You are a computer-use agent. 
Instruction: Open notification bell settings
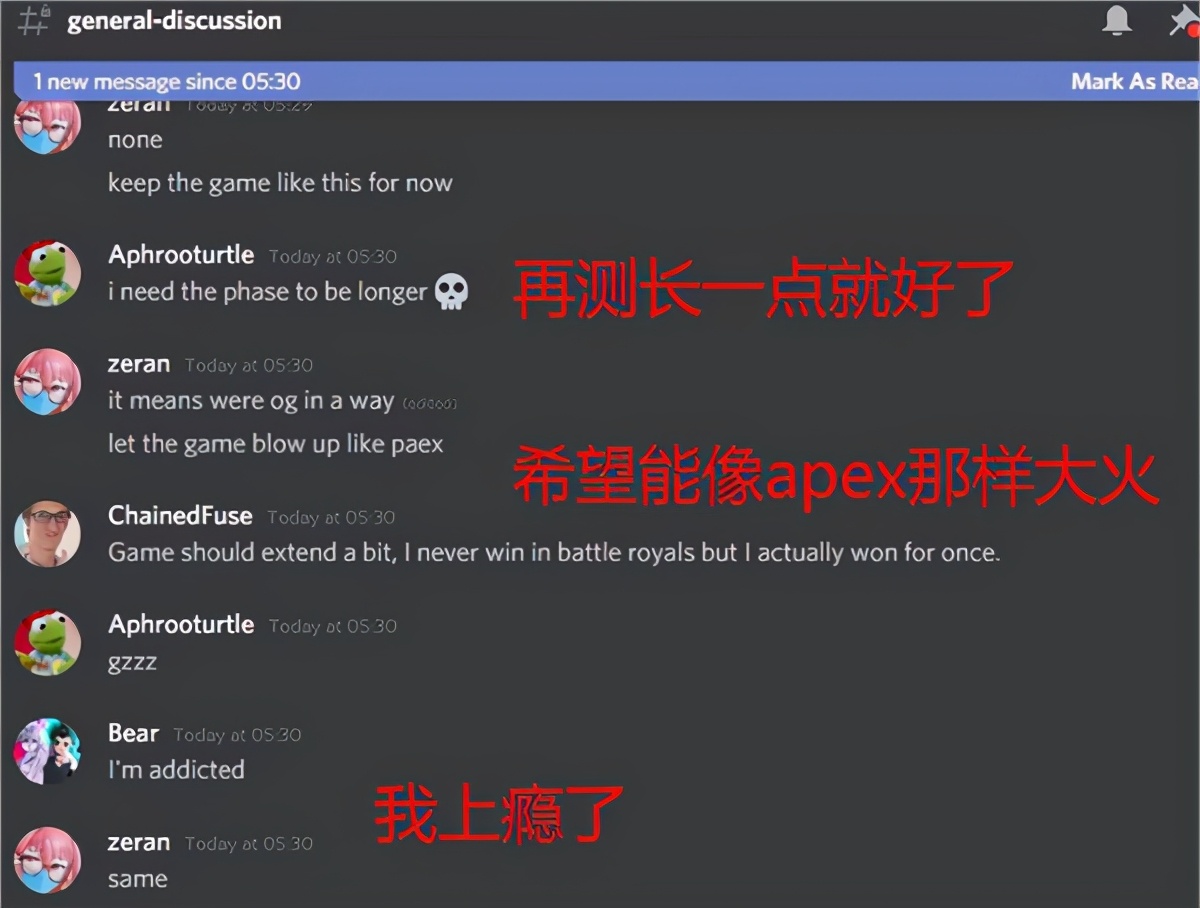[x=1117, y=21]
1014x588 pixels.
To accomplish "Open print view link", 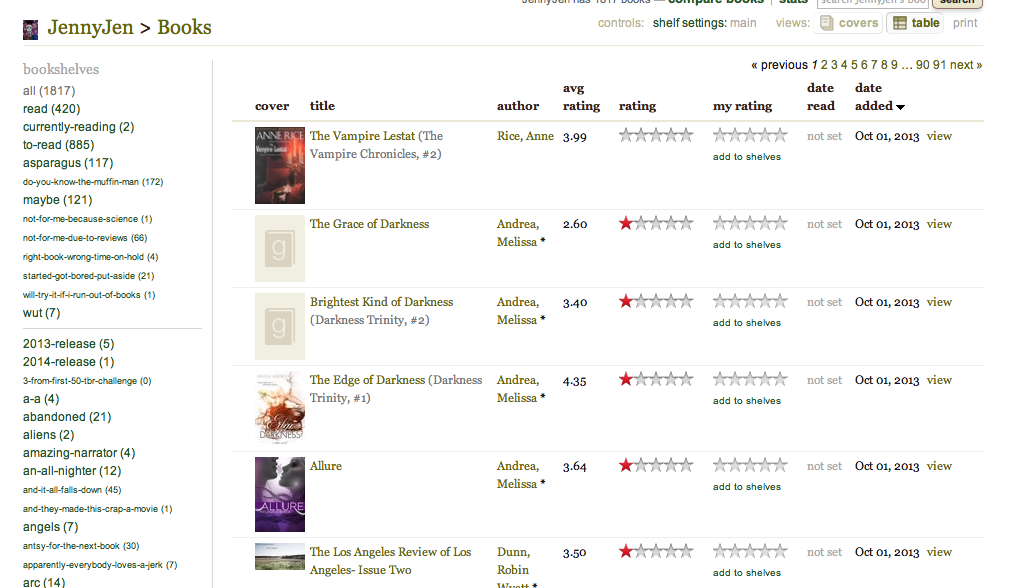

■ ■ ■ ■ ■ ■ ■

Task objective:
The answer is the full set of records printed exactly, less the pictures.

The completed task:
You are a computer-use agent. 
Instruction: Open notification bell settings
[x=1117, y=21]
1014x588 pixels.
To accomplish "Open print view link", 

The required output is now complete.